U.S. Healthcare organizations have spent more than $157 million in damages and payments for ransomware attacks
Ransomware has cost US healthcare organizations over $157 million in last five years
February 18, 2020
by John R. Fischer
, Senior Reporter
The ramifications of more than 170 ransomware attacks since 2016 have cost U.S. healthcare organizations an estimated combined total of more than $157 million.
That’s what researchers at online services firm Comparitech say in their new assessment, adding that a lack of transparency concerning when such attacks happen and the impact they have, has led the group to believe that their figures “only scratch the surface” of the true costs incurred.
“I'm not sure why they don't always specify the type of ransomware,” Paul Bischoff, editor of Comparitech, told HCB News. “It could be that they do not know or don't wish to reveal details that could help future attackers. If a hospital pays a ransom, revealing that fact could make it a bigger target for future attacks … in the long-term, a lack of information leads to less intelligence that researchers, policy makers, and cybersecurity experts could use to gauge the severity and scope of ransomware.”
A total of 172 individual ransomware attacks have hit U.S. healthcare organizations since 2016, affecting 1,446 hospitals, clinics, and organizations, and 6,649,713 patients. This, however, does not take into account many breaches that affect less than 500 people, as such incidents are rarely disclosed to the public.
Another variable often not disclosed is the financial compensation requested by hackers, with demands from $1,600 to $14 million. Hackers have made at least $640,000 since 2016 out of the $16.48 million demanded in total in 16 of 172 attacks. Like the number of attacks mentioned above, these figures only refer to cases that disclose such information, with Comparitech reporting that 21 organizations admitted that they had paid and only seven revealed how much they paid.
Relying on specialist IT news, data breach reports, and the Health Services reporting tool, the researchers determined as close as possible the number of ransomware attacks that hit U.S. healthcare providers and applied their findings from studies on the costs of downtime to estimate a likely cost range for ransomware attacks on healthcare organizations.
California incurred the highest, hit by 14.5 percent of attacks since 2016. Texas took the second highest, receiving the brunt of 14 attacks. Maine, Montana, New Mexico, North Dakota and Vermont were not recorded as having any.

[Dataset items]
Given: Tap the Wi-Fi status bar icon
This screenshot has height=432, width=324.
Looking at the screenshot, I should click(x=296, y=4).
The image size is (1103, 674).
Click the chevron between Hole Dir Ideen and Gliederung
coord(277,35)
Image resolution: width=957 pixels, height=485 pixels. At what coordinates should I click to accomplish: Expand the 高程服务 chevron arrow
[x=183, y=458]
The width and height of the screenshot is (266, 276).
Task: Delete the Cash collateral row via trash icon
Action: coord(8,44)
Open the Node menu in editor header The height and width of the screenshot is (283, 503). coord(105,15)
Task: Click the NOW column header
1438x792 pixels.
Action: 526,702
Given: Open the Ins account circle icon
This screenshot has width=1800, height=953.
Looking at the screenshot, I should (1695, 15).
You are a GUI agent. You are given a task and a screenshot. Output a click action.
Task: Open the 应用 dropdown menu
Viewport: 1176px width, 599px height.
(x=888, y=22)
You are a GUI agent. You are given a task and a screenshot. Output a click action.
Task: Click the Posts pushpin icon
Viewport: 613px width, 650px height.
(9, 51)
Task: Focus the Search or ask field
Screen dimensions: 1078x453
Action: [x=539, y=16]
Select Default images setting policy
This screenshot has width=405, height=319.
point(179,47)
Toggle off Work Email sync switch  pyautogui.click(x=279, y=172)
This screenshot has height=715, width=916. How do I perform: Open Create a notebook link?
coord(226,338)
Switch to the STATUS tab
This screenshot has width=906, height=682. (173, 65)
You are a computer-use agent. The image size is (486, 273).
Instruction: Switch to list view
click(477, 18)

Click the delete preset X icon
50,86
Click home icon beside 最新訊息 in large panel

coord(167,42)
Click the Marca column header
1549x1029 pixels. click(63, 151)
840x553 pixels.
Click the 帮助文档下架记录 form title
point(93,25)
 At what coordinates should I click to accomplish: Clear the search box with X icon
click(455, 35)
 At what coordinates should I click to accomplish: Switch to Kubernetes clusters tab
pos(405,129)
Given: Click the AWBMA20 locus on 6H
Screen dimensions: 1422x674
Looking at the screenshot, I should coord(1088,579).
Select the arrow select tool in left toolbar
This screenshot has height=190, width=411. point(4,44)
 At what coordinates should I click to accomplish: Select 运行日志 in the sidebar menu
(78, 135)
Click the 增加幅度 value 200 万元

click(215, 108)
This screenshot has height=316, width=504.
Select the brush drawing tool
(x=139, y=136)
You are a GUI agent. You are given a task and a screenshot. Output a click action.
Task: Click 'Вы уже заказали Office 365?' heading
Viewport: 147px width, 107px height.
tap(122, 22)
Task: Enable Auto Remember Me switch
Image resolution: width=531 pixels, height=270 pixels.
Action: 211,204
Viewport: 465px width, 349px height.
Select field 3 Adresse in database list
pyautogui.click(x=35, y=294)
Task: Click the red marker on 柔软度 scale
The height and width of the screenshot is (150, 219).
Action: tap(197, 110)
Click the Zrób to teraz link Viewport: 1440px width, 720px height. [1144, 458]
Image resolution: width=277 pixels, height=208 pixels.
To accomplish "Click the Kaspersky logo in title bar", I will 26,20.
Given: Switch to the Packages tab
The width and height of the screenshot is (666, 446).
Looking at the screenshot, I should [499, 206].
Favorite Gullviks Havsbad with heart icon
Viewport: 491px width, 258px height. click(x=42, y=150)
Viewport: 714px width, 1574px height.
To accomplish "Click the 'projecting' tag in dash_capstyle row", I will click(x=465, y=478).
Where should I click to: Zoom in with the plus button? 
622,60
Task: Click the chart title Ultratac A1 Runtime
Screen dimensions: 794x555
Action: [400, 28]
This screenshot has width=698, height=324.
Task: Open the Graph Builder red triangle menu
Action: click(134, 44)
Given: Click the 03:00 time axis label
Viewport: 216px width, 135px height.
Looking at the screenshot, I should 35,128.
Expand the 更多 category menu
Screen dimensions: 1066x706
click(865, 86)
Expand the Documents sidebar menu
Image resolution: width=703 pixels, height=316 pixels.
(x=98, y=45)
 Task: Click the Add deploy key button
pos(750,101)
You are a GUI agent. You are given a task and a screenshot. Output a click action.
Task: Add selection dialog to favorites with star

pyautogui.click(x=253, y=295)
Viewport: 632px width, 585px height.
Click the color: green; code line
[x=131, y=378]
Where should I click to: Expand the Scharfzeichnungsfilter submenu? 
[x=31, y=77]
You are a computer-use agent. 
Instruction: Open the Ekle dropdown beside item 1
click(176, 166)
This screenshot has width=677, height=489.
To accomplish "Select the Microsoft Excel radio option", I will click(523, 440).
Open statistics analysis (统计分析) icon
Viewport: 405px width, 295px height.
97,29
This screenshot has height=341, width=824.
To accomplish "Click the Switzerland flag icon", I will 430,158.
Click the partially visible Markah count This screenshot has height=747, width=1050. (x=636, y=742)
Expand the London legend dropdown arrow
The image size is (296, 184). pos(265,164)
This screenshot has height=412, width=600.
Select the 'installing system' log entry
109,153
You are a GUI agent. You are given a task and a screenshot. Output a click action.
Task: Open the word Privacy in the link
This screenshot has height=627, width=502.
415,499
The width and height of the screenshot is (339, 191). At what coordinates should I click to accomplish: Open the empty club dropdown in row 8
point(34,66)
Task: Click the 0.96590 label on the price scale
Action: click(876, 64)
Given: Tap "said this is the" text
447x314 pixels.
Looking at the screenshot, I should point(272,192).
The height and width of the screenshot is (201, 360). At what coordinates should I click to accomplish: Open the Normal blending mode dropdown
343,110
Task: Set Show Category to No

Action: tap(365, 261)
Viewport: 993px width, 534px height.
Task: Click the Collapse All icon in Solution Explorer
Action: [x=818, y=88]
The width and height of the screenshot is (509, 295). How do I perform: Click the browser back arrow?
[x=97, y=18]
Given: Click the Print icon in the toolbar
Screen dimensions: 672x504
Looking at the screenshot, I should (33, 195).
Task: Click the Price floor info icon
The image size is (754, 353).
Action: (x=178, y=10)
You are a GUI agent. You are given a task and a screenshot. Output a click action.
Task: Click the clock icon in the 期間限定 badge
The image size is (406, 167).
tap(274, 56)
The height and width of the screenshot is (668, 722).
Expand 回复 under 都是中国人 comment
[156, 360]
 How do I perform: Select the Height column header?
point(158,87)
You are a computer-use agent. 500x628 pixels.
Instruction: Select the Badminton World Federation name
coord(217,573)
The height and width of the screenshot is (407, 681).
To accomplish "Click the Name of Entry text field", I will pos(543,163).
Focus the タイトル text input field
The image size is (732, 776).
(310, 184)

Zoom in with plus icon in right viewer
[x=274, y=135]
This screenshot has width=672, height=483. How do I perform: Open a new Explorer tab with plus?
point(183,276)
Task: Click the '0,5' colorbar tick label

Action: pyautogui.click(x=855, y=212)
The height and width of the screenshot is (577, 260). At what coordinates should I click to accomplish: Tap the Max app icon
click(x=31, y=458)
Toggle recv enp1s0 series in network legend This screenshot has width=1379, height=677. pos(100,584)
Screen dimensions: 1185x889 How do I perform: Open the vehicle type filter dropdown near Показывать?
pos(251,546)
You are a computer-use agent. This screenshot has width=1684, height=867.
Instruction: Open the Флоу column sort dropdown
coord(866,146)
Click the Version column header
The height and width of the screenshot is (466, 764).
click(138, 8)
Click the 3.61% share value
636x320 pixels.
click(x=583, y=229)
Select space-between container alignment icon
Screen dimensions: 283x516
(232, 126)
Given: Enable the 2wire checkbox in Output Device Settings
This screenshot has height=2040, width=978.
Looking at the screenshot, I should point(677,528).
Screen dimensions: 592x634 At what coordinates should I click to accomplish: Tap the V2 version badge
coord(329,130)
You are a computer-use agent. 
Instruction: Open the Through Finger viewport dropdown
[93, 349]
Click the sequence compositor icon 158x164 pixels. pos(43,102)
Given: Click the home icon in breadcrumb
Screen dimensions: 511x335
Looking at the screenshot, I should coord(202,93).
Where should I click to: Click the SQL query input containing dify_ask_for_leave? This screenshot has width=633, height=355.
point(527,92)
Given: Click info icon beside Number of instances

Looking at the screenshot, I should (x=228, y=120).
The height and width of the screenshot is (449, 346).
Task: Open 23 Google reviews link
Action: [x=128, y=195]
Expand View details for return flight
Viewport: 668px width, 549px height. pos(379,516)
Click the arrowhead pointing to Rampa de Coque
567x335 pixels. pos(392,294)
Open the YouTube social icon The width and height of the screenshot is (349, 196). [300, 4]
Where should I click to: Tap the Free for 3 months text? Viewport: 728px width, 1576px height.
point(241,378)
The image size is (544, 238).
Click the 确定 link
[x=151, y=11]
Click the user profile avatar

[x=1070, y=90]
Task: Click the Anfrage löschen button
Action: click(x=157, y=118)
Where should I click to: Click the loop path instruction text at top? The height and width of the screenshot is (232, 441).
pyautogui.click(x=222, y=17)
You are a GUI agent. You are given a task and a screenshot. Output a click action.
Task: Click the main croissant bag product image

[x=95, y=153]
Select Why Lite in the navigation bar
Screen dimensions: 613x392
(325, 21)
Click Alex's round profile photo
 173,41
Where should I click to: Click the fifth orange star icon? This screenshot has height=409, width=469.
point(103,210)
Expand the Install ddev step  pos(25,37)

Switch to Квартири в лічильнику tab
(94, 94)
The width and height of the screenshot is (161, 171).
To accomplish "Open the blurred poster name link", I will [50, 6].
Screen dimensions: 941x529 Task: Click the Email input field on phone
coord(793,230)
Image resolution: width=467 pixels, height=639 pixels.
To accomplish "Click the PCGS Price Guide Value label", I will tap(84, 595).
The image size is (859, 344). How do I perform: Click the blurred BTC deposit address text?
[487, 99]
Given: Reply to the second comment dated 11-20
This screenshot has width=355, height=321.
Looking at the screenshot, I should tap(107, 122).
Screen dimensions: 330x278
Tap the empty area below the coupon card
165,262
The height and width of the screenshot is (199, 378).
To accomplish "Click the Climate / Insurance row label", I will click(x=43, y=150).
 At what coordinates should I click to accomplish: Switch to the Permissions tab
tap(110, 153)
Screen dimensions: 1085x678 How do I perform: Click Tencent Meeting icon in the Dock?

**Check your understanding**.
- 1) Retype the passage from the article on ransomware costs in U.S. healthcare word for word, everything from "A total of 172" down to "much they paid.".
- 2) Which states does the ransomware article say were not recorded as having any attacks?
- 3) Proceed with the article on ransomware costs in U.S. healthcare, starting after its final sentence.

**Answers for each item**.
- 1)
A total of 172 individual ransomware attacks have hit U.S. healthcare organizations since 2016, affecting 1,446 hospitals, clinics, and organizations, and 6,649,713 patients. This, however, does not take into account many breaches that affect less than 500 people, as such incidents are rarely disclosed to the public.
Another variable often not disclosed is the financial compensation requested by hackers, with demands from $1,600 to $14 million. Hackers have made at least $640,000 since 2016 out of the $16.48 million demanded in total in 16 of 172 attacks. Like the number of attacks mentioned above, these figures only refer to cases that disclose such information, with Comparitech reporting that 21 organizations admitted that they had paid and only seven revealed how much they paid.

- 2) Maine, Montana, New Mexico, North Dakota, Vermont

- 3)
Incurring more attacks than another region, however, does not necessarily equate to a worse impact. For instance, Michigan had the highest number of patient records at risk, with almost 1.1 million people affected by two ransomware attacks, compared to 753,000 exposed in California. The Michigan attacks, it should be noted, affected clientele of Airway Oxygen, a medical supply company, and Wolverine Solutions Group, a medical billing company, meaning that some individuals affected live in different states.
Ransomware attacks can also leave machines offline from hours to weeks and sometimes months. The length of downtime, on average, cost the healthcare industry an estimated $918,000 in total per organization in 2016, with a more recent report suggesting that healthcare cyberattacks cost an average of $1.4 million to recover from and increase the price of downtime to $240.8 million.
The health of patients is the main concern, however, with one study suggesting that data breaches as a whole increase the 30-day mortality rate for heart attacks, leading to 36 more deaths per 10,000 heart attacks annually. Comparitech, taking into account lack of transparency around these figures, estimates that healthcare organizations in the U.S. have lost around $160 million over the last four years to ransomware, and that the attacks could take greater hits on lifesaving equipment and patient data and systems in the future, if proper precautions are not put in place and staff members are not trained to be more careful.
“In most successful ransomware attacks, human error plays a role somewhere along the line,” said Bischoff. “In many cases, this is due to phishing. Criminals pose as trusted personnel or authority figures in emails and other messages to trick hospital staff into clicking on links or attachments containing malware. Staff need to be trained on how to spot phishing emails, report them, and dispose of them properly. Hospitals need to create regular secure backups of their data. If ransomware prevents access to files, the backups can be used to replace those files quickly without major disruption to the hospital.”